Olivia Corsini says in the introduction to the catalogue (Edizioni Zoom, 2014): “Two great diaries had been created: a private diary, and intimate, as opposed to a public diary, always discrete but perhaps more conceptual and easier to catalogue. Whereas the other one, the public diary, is the nucleus of what Obici diligently indicated between trial prints and the final choice for being catalogued. The exclusion of the first would have lacked a description of Giulio as a human-photographer, and the eye with which the photographer perceives the everyday, and which is fundamental when it comes to creating a catalogue which is complete in every respect”.

The dark room of Giulio Obici at Muslone di Gargnano.

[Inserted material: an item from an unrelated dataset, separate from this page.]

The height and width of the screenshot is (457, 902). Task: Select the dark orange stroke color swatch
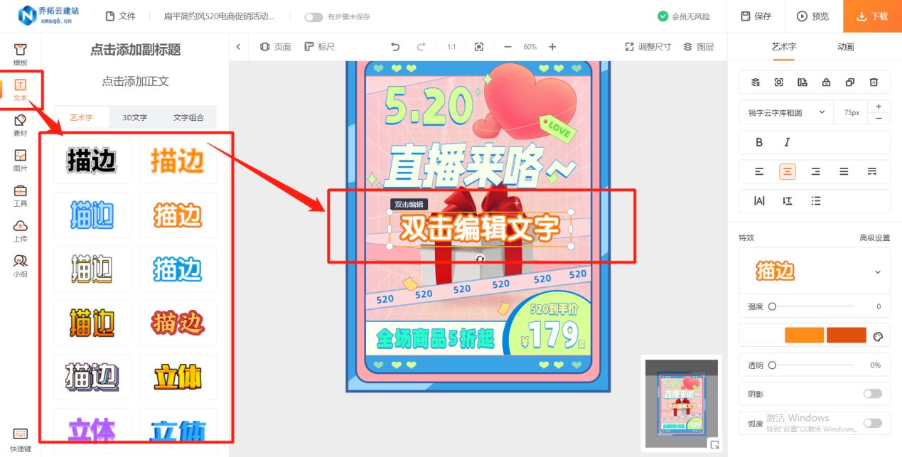point(846,334)

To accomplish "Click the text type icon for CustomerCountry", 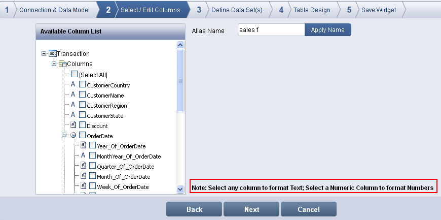I will click(x=73, y=85).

These two fundamental categories come to the fore in other sections to bring out the various themes that were dear to the photographer. So the public diary is divided into four sections: Metropolitan Tales, Emptiness in politics, Proclamation and Walls. However, the private ones are: Visions, Angles, Still lives and Sprites. “The first diary collects moments of everyday city life, in which the optics of ironic juxtaposition of urban furniture redesigns the imagination and in which the writings on the walls become a diary of stereotyped love and unsatisfactory politics. Moreover it is a response to the desire of the photographer to turn his camera at right angles to the wall, at least once in every roll. But also a city in which to metaphorically objectify the emptiness of politics in the unused electoral billboards, which have become rusty and marked. On the other hand the private diary is made up of more intimate tales which unearth traces of life, even though there is no life. Objects become human and appearances become goblins of a world rediscovered from childhood which frame nature as though it were an unreal vision. In reverse, still lives are glimpsed in artificial objects and the pictures are seen as though through deformed or evanescent perspectives”.

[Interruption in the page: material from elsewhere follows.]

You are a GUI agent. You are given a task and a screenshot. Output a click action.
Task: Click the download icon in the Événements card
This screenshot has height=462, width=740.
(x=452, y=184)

“If the different categories might mean that the narrative of the photographer might be branching off – says Olivia Corsini – it is however important not to think of them as stagnant compartments. It would be a mistake not to consider all the other photographs as fragments of a bigger picture which really is the poetry of the photographer. A poetry which serves as the common denominator of every photograph and which sums up the concept of epiphany, a small revelation which removes the veil from the everyday that forms our vision and allows us to see what is around us, as though it is the first time”.

From 2018 the management of Giulio Obici’s archive was given to Craf – Centro di ricerca e archiviazione della fotografia (Centre for research and archive of photography) at Spilimbergo, which, for more than twenty years studies and researches the photographic heritage of the north-east of Italy in particular, also of Italian photography, by organizing exhibitions and conferences, but more than anything the conservation and making the most of the important photographic riches such as those from the photographers Luigi Crocenzi, Carlo Leidi and Toni Nicolini, and from the Gruppo Friuliano per una Nuova Fotografia.